Vision For Effective Therapeutic Programing For Children With Autism

Programing for severely autistic children needs to look beyond ABA-Applied Behavioral Analysis. Most of these highly disorganized out of sync kids would if they could but they can’t so they won’t. Pain overrides compliance. (I.e. If a train is running over your foot, nothing else matters.) These kids need to feel balanced, safe, and comfortable in their bodies for effective skill development to occur. They need more than educational programming. Most require a therapeutic environment. Staffers need to have the knowledge and the resources not just to teach skills but to relieve discomfort and improve neurological function. Movement, rhythm disturbances and complex sensory issues affect the ability to attend and learn. Most teachers are not adequately trained to deal with these complex neurological and central nervous system differences. Staffers who lacked appropriate training often confused these difficulties with behavior or cognitive ability. Creation of therapeutic and effective environments, demands staff education, collaboration between disciplines, and change of criteria and delivery models. Experts in the fields of speech, occupational, physical, and vision therapy must work with teachers and parents to create a program specific for severe autism.
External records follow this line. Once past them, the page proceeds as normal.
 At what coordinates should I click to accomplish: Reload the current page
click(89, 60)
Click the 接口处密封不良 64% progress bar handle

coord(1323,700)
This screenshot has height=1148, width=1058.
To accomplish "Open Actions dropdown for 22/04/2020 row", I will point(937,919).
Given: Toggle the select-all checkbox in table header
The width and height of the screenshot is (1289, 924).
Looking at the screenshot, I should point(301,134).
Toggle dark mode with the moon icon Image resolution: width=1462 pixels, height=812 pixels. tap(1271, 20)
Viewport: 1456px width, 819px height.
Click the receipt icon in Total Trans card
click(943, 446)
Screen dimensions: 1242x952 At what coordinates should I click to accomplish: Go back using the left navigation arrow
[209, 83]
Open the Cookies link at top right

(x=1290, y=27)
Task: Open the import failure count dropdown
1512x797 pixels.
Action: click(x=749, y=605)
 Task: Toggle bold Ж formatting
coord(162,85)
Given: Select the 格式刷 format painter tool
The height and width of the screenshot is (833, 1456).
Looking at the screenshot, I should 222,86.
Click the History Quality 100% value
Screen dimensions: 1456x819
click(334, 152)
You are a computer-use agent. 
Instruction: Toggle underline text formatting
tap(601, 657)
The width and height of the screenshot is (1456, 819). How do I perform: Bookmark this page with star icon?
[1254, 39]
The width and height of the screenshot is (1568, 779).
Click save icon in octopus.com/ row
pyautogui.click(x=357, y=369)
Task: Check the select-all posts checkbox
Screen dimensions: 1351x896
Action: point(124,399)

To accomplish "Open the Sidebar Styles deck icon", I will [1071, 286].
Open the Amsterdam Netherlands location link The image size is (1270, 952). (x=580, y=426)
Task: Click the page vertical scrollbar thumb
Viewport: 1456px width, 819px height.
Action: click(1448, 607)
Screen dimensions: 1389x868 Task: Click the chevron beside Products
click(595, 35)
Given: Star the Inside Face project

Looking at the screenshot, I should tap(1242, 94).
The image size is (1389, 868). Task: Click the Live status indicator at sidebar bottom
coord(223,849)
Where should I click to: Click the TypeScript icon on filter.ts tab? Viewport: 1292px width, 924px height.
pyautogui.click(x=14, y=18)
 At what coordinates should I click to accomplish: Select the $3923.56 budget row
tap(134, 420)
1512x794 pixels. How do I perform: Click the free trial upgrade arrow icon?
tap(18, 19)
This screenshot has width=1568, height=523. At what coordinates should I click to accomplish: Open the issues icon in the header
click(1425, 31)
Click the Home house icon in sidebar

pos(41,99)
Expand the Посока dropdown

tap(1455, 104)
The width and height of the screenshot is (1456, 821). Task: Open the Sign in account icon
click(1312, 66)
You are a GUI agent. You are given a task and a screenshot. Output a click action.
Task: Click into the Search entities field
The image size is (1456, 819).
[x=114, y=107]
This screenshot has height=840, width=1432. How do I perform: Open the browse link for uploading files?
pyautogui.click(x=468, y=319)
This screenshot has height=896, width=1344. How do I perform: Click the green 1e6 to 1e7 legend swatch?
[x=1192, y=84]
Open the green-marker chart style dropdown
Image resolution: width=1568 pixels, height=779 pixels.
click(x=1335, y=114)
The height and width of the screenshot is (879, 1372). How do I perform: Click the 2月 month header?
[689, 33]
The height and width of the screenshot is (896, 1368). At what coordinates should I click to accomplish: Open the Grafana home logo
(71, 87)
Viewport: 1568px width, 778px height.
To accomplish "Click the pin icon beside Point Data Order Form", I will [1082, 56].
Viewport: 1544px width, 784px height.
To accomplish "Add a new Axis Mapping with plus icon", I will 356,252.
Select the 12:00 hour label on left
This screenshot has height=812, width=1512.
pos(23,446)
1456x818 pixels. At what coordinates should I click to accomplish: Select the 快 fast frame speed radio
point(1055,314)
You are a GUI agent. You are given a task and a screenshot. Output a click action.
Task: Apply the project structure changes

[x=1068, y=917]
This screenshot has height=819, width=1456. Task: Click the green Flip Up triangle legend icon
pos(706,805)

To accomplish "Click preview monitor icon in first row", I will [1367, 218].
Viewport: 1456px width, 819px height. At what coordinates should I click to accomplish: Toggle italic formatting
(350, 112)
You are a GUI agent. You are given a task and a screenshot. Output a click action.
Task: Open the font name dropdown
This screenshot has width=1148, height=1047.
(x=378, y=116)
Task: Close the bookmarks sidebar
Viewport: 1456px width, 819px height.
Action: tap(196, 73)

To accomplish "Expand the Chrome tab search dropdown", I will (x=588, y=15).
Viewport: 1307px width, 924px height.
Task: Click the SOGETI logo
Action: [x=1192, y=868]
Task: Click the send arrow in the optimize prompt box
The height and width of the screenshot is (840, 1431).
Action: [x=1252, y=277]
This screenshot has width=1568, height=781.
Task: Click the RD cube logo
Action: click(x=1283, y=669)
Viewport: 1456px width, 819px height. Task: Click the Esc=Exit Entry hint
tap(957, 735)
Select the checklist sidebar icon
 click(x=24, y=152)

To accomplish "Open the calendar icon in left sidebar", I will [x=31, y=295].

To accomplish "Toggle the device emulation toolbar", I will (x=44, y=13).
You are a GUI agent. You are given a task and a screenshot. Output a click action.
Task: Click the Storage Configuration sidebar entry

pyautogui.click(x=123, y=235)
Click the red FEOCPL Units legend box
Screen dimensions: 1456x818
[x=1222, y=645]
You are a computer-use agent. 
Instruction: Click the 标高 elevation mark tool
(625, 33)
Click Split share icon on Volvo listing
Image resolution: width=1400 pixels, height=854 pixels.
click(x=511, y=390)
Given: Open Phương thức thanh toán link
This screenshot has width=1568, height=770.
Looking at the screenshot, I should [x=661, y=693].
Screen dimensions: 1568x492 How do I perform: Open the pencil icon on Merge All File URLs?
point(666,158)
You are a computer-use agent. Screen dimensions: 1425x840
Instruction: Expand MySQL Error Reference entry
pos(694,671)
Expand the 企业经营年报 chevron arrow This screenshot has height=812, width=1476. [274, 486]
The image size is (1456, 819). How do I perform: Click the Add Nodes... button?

The parents and staffers must be privy to strategies so they may provide them throughout the day, not just during short therapy sessions that might occur a few times a week.

Selected personnel, appropriately licensed and motivated, could be sent to alterantive training sessions. They could then share practical supports to be implemented by staffers and parents. Therapeutic listening, auditory integration training, biofeedback, interactive metronomes, binaural beats or other rhythmic entrainment programs, facilitated communication, sacral cranial, massage, reiki, aromatherapy, yoga, meditation, movement therapies, acupressure, reflexology and hypnotherapy might be considered. Many parents have limited resources to address the complex issues related to the disability of their child. Many children are on medicaid or similar government programs, which many therapists do not accept. Other parents are under-insured, lack financial resources, or are in survival mode.

School Districts could enlist someone from the ASA-Autism Society of America, to serve as an information source for parents concerning diet, enzymes, supplements, gentle chelation procedures, and other options out there for the savvy and informed parent.

Development of supportive environments would help to ensure maximum use of resources for school districts struggling with budget issues. Programs should be placed at sites that can best meet the sensory and motor needs of the children. Schools ideally should have: ” Quiet classrooms with natural light and adequate space for sensory equipment.” Pools and playground equipment that help modulate proprioceptive and vestibular difficulties. ” Proximity to a variety of parks and nature walks ” Close access to community facilities allowing for cost-effective and flexible community based programs.

Administrators need to arrange time for teachers, assistants, and parents to consult with the team and implement and refine strategies for continued optimum growth of each student. As teams develop, roles would overlap; sensory problems, movement difficulties, communication, behavioral concerns, and rhythm issues would be addressed in all areas of the curriculum throughout the day.

Teachers, assistants and parents would be more confident in their ability to deal with ongoing complex neurological, sensory and movement difficulties as they continued to consult and collaborate with experts in specific disciplines. Turbulence and stress in students would decrease as they took refuge in the support of a highly trained and confident staff.

A paradigm shift of this magnitude demands that little shifts continue to occur. As information about current practices is disseminated, collaboration increases and team building occurs, current programs would be modified by innovations that improve overall function. What works for one child may have disastrous effects on another, or it may work now and cease to be effective later. If staffers refuse to be complacent, have options, remain flexible, are open to new ideas, take risks, and provide mutual support, procedures will continue to create a flow of progress.